Mailproxy : nginx or postscript ?!?

dflahaut · 8 April 2020 20:53

hi,
I need some help …
context :
-> latest ipfire (with nginx as reverse proxy for let’s encrypt)
-> some servers on the LAN (later on DMZ maybe) : NAS (syno), home assistant (raspberry), WEB server (raspberry)
-> I’ve a permanent IP (with a three domain names) that permit access from Internet all these servers with https (let’s encrypt).
Now, I’ve build a mail server (iredmail) …

I can send and receive some mails (with NAT) … but not all : because (?) of authentification (?) smtp, pop3 and imap ?

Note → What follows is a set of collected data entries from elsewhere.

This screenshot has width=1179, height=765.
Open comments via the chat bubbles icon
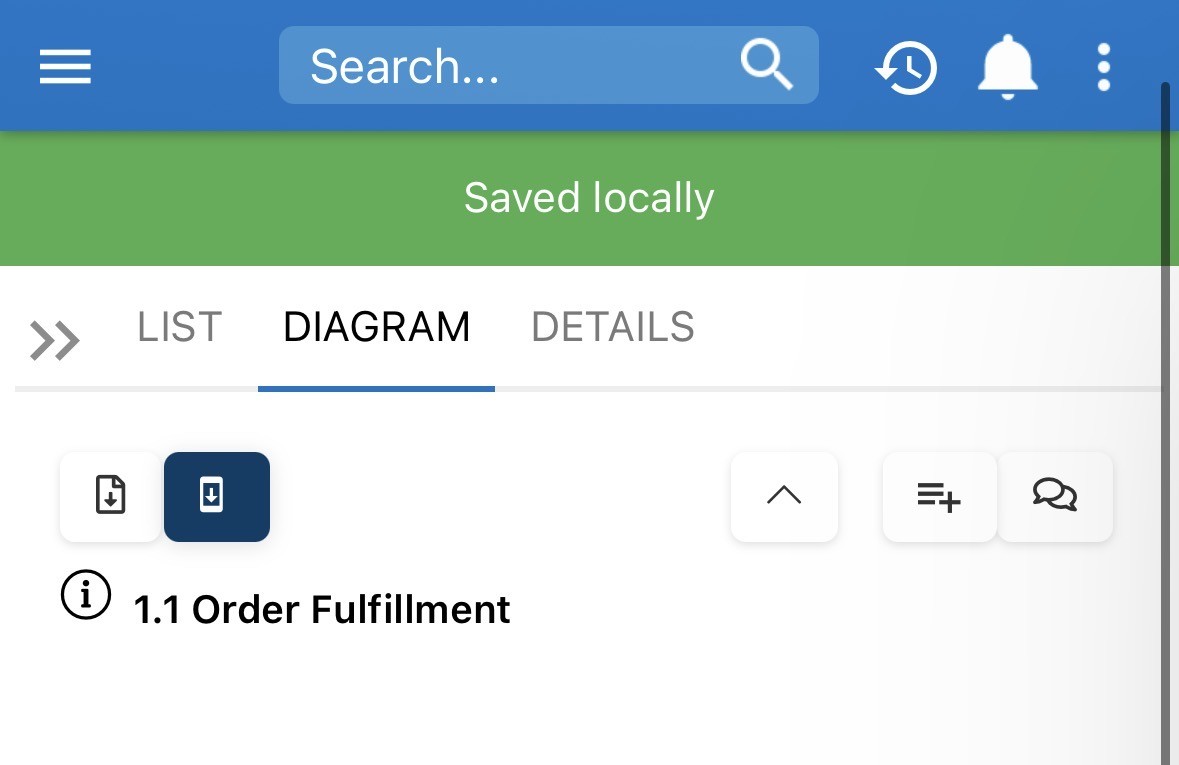(1055, 496)
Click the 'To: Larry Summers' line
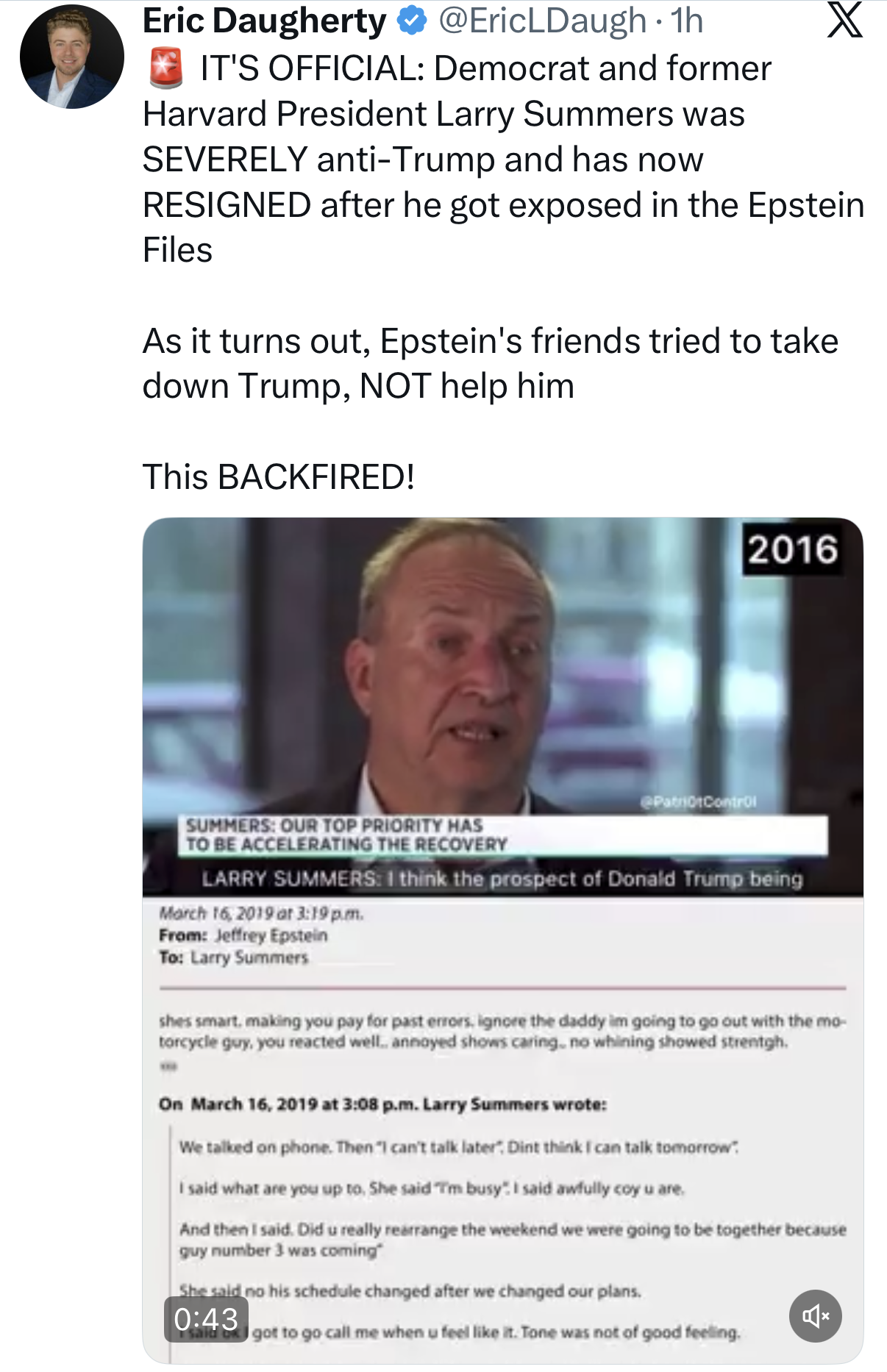The width and height of the screenshot is (887, 1372). click(x=234, y=957)
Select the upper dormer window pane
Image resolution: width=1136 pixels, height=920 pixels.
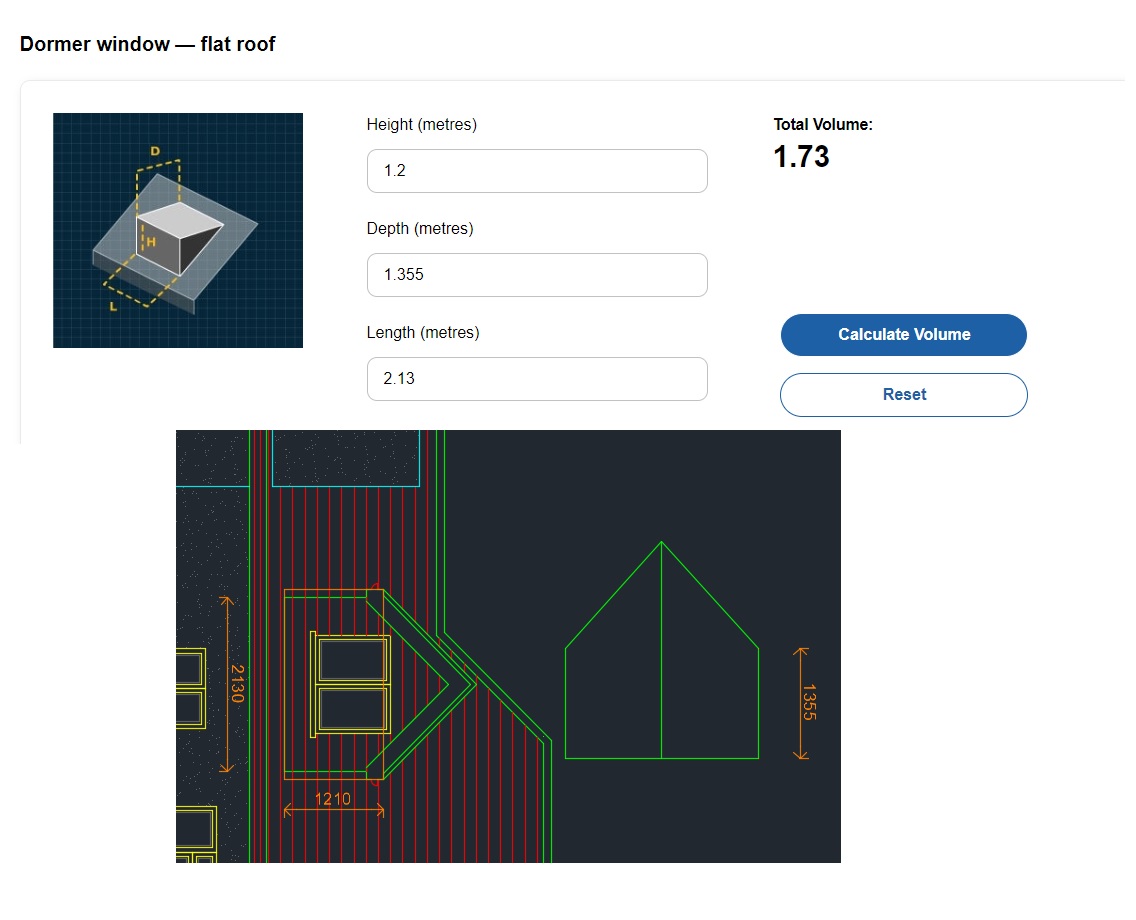point(352,659)
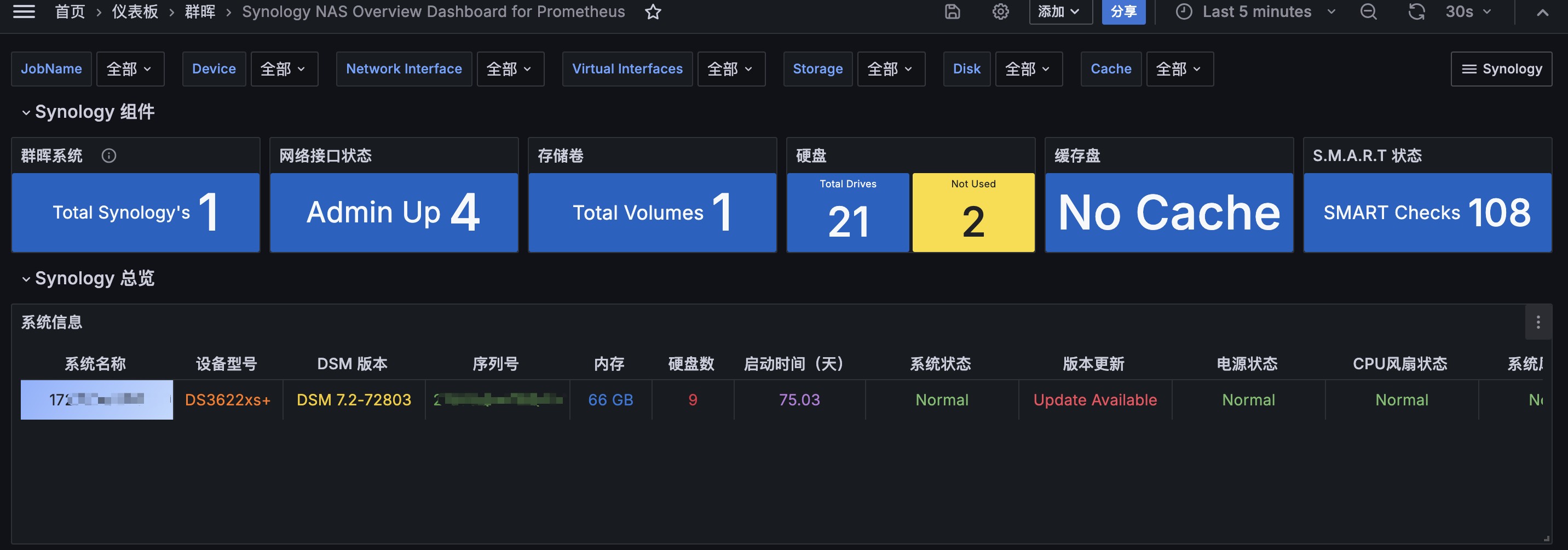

I’ve read some articles … two solutions (for now ?!?)
1- mailproxy with nginx (on ipfire) :
/// https://docs.nginx.com/nginx/admin-guide/mail-proxy/mail-proxy/
/// https://www.nginx.com/resources/wiki/start/topics/examples/imapproxyexample/
(for example)

2- mail proxy with postfix (on ipfire)
/// https://wiki.ipfire.org/optimization/mailproxy

Two questions
1/ what solution should I choose : nginx or postfix ? did you find a tuto ?
2/ did you eard about a better solution than iredmail (with SOGo) as mail server ?

pike_it · 9 April 2020 01:03

Why put a proxy on mail traffic? Which ports are you forwarding?
Does the reverse pointer for the mailserver hostname point to your public ip address?

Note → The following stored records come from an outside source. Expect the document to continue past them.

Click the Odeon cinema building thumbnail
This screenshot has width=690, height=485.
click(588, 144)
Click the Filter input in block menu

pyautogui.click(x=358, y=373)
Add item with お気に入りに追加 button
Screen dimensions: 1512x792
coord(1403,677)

dflahaut · 9 April 2020 06:14

when I use port forwarding (imap, pop and smtp), some providers like (google) accept to send or receive mail from my mail server but others (gandi, outlook, …) refuse because MTA’s poor réputation or lack of authentification, … So I need authentification with let’s encrypt for example ; self signed certificates are not enough !

pike_it · 9 April 2020 07:39

Authentication certificates are two very different things.

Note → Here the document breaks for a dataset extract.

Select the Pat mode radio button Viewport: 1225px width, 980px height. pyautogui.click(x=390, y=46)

For authentication you can achieve it via the common email ports, plain and encrypted.
If you buy a certificate you can install it to your email and webserver.

Let’sencrypt it’s another way to make certificate work. The client has to talk with webserver to provide challenge and response, therefore install certificates to the services that need it.
There’s quite no proxy involved (to add) on the setup.

dflahaut · 9 April 2020 09:17

More explanations :
On ipfire, I’ve nginx as reverse proxy with let’s encrypt to access my NAS and my webserver via https://my.domain.com (it’s a private use). This config is ok.
But now, I want a personal mailserver (with Iredmail ?) - Iredmail works ok but the matter is “certificates” … “sending MTA’s reputation” … “smtp auth” “imap auth”.
I’m not clear because I probably doesn’t use right words.

I fund a very interesting tuto from nginx (https://www.nginx.com/resources/wiki/start/topics/examples/imapauthenticatewithapachephpscript/) … May be use ipfire as imap auth backend ?
What about https://wiki.ipfire.org/optimization/mailproxy ?
What about smtp auth ? Is it MTA’s reputation ?

rschnell · 19 May 2020 20:18

I too am trying to set this up… Same setup (Outisde world --> IPFire w/nginx and Let’s Encrypt for web servers/sites–>web servers) want to add iredmail as separate server with all of it basic features (SMNP, IMAP, webmail).

I can port forward in the firewall rules the needed ports but how (without manually copying the LE Certs every time they update) can I either forward the certs to the iRedmail server via proxy or some form of UUCP type thing for dovecot/postfix. I can proxy the webmail portion like I do the other webservers but so far not the dovecot/postifx portion.